Useful mdrun features¶
This section discusses features in gmx mdrun that don’t fit well elsewhere.
Re-running a simulation¶
The rerun feature allows you to take any trajectory file traj.trr
and compute quantities based upon the coordinates in that file using
the model physics supplied in the topol.tpr
file. It can be used
with command lines like mdrun -s topol -rerun traj.trr
. That tpr
could be different from the one that generated the trajectory. This
can be used to compute the energy or forces for exactly the
coordinates supplied as input, or to extract quantities based on
subsets of the molecular system (see gmx convert-tpr and
gmx trjconv). It is easier to do a correct “single-point” energy
evaluation with this feature than a 0-step simulation.

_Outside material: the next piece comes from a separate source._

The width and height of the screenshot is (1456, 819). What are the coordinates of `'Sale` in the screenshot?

Neighbor searching is performed for every frame in the trajectory
independently of the value in nstlist
, since
gmx mdrun can no longer assume anything about how the
structures were generated. Naturally, no update or constraint
algorithms are ever used.
The rerun feature cannot, in general, compute many of the quantities reported during full simulations. It does only take positions as input (ignoring potentially present velocities), and does only report potential energies, volume and density, dH/dl terms, and restraint information. It does notably not report kinetic, total or conserved energy, temperature, virial or pressure.

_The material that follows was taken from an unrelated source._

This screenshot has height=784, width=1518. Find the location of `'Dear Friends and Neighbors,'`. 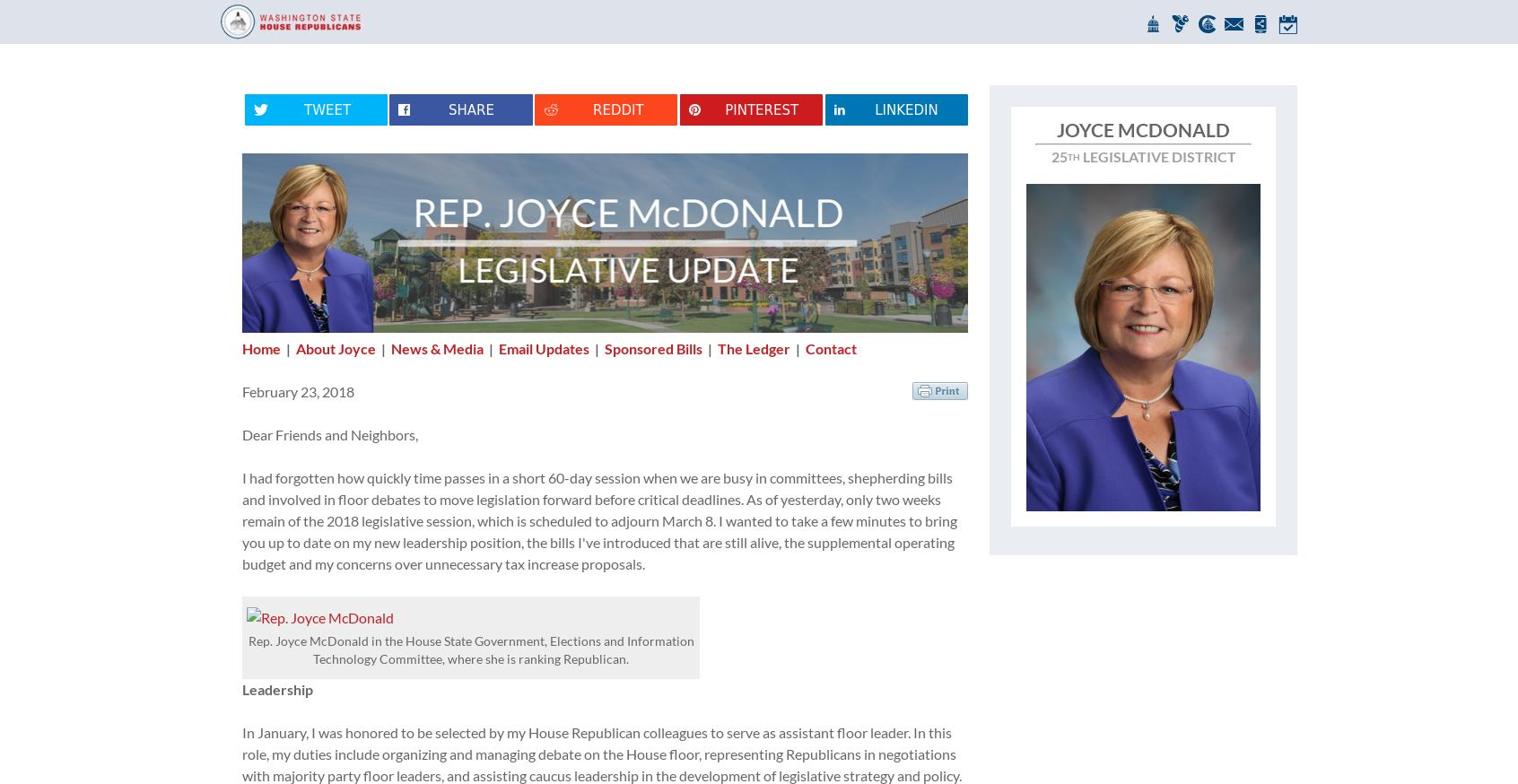

'Dear Friends and Neighbors,' is located at coordinates (330, 433).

Running a simulation in reproducible mode¶
It is generally difficult to run an efficient parallel MD simulation
that is based primarily on floating-point arithmetic and is fully
reproducible. By default, gmx mdrun will observe how things are going
and vary how the simulation is conducted in order to optimize
throughput. However, there is a “reproducible mode” available with
mdrun -reprod
that will systematically eliminate all sources of
variation within that run; repeated invocations on the same input and
hardware will be binary identical. However, running in this mode on
different hardware, or with a different compiler, etc. will not be
reproducible. This should normally only be used when investigating
possible problems.
Halting running simulations¶
When gmx mdrun receives a TERM or INT signal (e.g. when ctrl+C is pressed), it will stop at the next neighbor search step or at the second global communication step, whichever happens later. When gmx mdrun receives a second TERM or INT signal and reproducibility is not requested, it will stop at the first global communication step. In both cases all the usual output will be written to file and a checkpoint file is written at the last step. When gmx mdrun receives an ABRT signal or the third TERM or INT signal, it will abort directly without writing a new checkpoint file. When running with MPI, a signal to one of the gmx mdrun ranks is sufficient, this signal should not be sent to mpirun or the gmx mdrun process that is the parent of the others.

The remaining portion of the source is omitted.